И всех краше, всех удалее в хороводах молодая купеческая дочь Тайка, зефирная и нежная. На груди у нее буйно бьются два алых бантика; и не может никак Пушков глаз свести с этих трепещущих бантиков, все мерещится ему румяное-белое-нежное, туфельки белые, бархатный поясок, в рюмочку стянувший девушку; и вдобавок еще эти пылкие огоньки, эти лампадки под ветром… Прижать, затушить бы их…

Только в малой передышке задержались танцы, Пушков уж около Таи Пазовой сдобничает:

— Ах, какая вы, страсть необыкновенная барышня. Сразу видно, можно сказать, воспитание и тому подобное; не то что мы… Недаром папаша на вас истратился, под старость теперь ему утешение…

— Пожалуйста, что вы? Что же я в самом деле? Вон поглядите на других. У нас все девушки замечательные. Правда?

И очень тонко, очень воспитанно пухленьким локотком к нему жмется.

— Нет, вы, можно сказать, несравненная; подлинно утешение папашино.

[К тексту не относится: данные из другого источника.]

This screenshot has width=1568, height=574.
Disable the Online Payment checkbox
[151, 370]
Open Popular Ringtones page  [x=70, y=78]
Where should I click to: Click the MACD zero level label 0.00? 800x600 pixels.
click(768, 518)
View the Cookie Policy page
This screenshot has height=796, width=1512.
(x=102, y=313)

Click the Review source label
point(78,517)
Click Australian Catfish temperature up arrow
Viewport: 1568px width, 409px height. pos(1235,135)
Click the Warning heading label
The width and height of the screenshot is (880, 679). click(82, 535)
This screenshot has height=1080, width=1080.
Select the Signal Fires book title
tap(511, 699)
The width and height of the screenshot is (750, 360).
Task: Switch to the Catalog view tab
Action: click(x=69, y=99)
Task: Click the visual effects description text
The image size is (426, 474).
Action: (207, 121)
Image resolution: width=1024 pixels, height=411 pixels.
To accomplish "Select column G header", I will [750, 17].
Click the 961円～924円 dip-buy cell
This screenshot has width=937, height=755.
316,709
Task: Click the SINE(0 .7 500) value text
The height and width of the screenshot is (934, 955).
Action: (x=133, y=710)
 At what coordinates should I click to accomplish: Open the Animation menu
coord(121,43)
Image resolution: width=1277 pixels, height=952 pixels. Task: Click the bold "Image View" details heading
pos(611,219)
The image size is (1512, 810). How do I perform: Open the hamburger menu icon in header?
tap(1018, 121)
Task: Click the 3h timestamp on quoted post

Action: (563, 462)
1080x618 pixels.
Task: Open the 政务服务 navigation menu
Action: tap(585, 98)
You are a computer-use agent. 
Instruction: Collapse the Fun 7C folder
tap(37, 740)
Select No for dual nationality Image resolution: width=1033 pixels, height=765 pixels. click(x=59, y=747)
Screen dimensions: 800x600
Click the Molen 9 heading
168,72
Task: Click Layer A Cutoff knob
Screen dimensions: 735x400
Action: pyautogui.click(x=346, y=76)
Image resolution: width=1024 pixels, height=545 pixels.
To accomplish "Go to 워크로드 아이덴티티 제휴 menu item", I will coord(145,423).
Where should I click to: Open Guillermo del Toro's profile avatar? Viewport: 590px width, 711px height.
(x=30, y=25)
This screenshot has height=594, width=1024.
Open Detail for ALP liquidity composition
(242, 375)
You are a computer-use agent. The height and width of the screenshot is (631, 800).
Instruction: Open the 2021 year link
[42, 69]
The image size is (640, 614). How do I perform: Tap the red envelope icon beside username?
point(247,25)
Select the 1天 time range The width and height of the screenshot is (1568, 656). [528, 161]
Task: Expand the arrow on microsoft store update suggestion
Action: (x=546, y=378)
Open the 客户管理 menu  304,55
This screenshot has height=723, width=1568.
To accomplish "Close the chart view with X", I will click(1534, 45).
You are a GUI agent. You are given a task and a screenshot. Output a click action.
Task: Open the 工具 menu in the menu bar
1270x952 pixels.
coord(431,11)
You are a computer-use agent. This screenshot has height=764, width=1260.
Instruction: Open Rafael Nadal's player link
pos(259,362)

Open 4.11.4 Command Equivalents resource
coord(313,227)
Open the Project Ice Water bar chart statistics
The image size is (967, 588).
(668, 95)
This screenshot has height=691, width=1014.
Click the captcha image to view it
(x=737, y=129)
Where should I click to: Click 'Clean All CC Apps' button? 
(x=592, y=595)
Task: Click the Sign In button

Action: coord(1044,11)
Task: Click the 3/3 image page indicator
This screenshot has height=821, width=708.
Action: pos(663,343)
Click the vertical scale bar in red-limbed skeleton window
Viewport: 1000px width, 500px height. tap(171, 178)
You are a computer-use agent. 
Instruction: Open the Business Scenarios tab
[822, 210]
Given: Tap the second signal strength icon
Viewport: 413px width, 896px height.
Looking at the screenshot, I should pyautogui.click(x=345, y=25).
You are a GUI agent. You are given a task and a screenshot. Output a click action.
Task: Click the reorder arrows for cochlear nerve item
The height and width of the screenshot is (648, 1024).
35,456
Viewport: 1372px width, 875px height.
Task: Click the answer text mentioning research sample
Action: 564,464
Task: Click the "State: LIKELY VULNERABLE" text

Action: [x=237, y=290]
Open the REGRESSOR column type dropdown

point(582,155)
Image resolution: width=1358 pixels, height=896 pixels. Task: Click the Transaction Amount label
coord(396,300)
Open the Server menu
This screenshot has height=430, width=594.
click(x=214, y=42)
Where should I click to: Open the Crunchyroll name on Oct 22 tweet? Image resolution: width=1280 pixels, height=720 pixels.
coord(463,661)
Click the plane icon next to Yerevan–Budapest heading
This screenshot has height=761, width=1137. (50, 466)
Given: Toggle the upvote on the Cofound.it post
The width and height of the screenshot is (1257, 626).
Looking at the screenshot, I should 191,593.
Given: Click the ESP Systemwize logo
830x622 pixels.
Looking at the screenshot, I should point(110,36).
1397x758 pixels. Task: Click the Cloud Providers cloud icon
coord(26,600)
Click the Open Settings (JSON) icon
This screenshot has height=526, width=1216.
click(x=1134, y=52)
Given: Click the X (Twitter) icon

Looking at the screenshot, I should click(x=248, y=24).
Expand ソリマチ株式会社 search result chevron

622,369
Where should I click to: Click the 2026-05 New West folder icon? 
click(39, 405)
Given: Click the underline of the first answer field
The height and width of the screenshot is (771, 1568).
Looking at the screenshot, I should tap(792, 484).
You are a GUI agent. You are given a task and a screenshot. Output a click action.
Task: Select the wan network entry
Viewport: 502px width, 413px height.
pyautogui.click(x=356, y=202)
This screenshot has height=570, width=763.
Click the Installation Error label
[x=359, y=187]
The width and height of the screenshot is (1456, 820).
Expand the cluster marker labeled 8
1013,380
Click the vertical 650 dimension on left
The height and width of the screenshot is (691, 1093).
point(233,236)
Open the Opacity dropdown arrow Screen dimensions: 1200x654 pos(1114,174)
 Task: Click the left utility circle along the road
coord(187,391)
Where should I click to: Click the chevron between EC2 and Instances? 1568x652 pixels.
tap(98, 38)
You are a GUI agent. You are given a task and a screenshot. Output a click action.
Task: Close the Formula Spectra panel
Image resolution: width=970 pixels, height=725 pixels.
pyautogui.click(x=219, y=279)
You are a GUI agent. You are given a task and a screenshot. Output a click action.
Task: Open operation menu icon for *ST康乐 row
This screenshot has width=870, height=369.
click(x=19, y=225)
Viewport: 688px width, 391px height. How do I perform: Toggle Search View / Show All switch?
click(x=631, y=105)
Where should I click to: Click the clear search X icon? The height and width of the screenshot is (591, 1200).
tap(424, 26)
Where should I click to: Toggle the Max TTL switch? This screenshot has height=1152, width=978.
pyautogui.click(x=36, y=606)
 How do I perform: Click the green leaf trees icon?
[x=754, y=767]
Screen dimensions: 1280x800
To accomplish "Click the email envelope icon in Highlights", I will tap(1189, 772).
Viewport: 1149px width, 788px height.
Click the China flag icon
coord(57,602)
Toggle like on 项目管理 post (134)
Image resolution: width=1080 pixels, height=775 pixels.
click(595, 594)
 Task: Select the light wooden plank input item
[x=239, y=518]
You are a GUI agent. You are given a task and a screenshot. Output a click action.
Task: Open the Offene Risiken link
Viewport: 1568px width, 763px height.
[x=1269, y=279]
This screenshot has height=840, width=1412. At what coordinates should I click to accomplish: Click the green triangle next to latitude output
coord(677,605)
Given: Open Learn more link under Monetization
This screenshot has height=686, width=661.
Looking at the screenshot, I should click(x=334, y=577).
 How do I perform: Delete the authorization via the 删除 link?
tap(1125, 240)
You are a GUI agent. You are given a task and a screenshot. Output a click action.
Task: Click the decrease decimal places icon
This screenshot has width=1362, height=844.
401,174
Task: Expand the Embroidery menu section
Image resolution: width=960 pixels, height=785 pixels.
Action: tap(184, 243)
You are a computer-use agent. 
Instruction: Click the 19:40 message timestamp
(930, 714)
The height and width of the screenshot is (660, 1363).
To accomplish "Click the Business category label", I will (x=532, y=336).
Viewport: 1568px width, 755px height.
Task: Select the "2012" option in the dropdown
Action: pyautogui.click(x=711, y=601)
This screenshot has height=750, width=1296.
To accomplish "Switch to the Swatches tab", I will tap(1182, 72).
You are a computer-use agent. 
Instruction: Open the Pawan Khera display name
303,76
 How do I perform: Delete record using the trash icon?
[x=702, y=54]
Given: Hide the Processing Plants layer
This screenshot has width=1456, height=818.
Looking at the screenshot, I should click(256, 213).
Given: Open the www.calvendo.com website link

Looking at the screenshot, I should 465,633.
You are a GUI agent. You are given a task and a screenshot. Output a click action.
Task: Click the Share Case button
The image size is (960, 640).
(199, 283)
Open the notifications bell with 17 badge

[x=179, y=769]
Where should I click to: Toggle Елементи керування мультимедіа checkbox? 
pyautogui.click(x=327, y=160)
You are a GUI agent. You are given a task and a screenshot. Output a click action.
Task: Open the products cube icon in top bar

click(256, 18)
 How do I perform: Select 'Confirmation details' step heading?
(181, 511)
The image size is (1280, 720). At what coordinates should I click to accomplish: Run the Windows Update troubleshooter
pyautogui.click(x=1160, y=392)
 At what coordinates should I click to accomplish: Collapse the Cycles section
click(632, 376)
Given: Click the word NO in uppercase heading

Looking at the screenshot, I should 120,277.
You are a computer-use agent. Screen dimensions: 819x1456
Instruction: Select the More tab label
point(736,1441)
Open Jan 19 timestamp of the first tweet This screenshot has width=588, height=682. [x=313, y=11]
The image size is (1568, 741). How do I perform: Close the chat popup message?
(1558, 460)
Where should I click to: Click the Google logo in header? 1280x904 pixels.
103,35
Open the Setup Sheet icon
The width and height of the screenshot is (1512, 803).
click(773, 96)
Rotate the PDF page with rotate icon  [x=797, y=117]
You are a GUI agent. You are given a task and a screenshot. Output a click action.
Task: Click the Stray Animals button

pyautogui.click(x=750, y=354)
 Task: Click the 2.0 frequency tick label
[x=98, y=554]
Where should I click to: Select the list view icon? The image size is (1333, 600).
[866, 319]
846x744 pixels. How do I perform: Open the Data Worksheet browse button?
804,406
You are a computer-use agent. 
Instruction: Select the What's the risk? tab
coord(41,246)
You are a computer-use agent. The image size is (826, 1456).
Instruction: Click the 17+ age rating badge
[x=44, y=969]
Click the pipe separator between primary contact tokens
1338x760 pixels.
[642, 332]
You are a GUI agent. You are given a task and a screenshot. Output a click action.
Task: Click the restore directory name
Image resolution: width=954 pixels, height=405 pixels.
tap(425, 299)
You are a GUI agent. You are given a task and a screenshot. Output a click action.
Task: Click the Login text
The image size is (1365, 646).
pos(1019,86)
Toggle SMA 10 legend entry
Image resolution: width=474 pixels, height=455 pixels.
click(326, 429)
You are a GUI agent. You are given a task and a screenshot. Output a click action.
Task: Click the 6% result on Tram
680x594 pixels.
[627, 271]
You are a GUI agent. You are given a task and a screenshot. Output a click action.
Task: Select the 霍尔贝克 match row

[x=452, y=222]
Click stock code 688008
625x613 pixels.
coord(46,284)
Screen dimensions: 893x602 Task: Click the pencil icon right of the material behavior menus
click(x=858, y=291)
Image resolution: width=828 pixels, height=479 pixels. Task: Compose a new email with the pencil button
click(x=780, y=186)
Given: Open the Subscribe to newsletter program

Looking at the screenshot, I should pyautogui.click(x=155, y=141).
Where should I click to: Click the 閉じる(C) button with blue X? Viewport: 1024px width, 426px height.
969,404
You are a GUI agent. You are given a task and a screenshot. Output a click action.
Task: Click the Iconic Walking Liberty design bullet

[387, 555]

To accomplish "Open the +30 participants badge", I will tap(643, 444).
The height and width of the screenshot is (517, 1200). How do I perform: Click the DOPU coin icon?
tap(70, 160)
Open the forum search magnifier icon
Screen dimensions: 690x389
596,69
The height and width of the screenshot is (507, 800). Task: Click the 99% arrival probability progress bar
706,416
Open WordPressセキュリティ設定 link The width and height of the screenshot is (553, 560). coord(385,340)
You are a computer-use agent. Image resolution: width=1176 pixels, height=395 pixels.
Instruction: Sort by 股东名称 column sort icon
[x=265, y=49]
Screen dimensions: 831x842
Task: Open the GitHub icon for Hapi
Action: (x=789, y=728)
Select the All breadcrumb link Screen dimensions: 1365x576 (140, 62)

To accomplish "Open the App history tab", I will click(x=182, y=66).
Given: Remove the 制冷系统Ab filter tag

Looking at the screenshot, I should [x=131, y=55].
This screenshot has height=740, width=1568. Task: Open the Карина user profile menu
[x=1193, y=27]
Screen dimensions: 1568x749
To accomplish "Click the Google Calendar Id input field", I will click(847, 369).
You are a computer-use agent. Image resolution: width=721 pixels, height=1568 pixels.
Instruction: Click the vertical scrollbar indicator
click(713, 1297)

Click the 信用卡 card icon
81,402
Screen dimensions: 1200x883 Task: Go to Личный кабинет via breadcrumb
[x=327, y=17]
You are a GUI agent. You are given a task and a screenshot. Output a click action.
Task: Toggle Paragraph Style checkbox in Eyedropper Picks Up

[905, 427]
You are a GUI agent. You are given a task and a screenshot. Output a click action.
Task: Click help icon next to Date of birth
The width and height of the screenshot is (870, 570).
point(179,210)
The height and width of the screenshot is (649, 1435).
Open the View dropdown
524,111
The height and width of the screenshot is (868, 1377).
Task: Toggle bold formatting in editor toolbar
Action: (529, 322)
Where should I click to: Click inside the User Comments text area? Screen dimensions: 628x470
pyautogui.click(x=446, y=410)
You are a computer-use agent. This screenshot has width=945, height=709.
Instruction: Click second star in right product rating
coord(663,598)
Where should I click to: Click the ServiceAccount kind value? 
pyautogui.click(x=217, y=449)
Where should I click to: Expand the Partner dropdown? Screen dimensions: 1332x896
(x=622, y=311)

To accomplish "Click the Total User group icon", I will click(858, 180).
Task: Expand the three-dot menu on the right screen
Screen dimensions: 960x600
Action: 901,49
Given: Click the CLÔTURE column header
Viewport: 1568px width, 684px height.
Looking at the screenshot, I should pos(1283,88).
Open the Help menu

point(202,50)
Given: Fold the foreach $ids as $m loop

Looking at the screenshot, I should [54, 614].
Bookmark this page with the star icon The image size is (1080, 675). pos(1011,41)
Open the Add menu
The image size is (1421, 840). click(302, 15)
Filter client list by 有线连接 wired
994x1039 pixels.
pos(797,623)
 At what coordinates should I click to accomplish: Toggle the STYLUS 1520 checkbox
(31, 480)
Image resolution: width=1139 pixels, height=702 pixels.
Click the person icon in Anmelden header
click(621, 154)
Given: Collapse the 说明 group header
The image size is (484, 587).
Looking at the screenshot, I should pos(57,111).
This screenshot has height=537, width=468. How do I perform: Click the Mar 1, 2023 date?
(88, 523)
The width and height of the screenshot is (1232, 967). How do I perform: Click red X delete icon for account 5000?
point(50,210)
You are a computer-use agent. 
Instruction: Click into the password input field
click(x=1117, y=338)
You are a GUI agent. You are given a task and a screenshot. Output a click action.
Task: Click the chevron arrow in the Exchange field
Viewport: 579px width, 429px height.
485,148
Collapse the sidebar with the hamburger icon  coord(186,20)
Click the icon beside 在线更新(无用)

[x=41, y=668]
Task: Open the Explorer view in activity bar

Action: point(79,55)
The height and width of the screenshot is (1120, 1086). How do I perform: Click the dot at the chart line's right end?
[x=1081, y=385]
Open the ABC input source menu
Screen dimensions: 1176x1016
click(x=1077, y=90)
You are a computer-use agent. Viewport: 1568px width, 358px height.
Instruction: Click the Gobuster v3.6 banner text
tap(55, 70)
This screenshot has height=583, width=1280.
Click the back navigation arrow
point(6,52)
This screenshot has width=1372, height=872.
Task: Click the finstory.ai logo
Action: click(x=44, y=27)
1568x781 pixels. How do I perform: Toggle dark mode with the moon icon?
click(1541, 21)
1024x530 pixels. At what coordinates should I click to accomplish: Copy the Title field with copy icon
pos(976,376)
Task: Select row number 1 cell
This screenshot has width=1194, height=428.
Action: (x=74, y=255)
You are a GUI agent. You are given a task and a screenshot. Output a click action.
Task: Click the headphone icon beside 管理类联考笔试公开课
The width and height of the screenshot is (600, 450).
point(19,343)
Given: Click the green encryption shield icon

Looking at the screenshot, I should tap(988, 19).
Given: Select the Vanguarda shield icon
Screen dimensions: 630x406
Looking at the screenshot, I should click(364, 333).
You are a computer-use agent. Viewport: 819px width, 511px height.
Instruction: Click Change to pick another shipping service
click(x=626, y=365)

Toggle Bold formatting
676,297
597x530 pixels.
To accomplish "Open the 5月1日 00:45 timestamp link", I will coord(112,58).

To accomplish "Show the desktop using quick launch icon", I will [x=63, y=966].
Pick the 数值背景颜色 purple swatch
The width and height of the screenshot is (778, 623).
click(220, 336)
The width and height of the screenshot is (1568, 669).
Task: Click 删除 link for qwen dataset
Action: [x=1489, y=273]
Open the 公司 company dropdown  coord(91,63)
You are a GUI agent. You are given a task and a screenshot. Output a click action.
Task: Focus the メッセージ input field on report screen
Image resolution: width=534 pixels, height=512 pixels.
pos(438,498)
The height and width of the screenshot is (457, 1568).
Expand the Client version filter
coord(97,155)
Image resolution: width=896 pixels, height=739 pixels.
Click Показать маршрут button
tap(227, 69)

— Плохое утешение. Что папаша? Папаша любит счетами счелкать. Так вот: чик-чик… Или еще с покупателями чай пить. А вот ряды закрыли, и ничего теперь у папаши нет. Ему нынче только и дела, что с Офимьей перекоряться иль на крыльце лысину греть. Он и хнычет. И вас, Тимофей Потапыч, ужасно ругает… нехорошими словами…

А сама так закатывается, что даже смешливому Пушкову за ней не угнаться.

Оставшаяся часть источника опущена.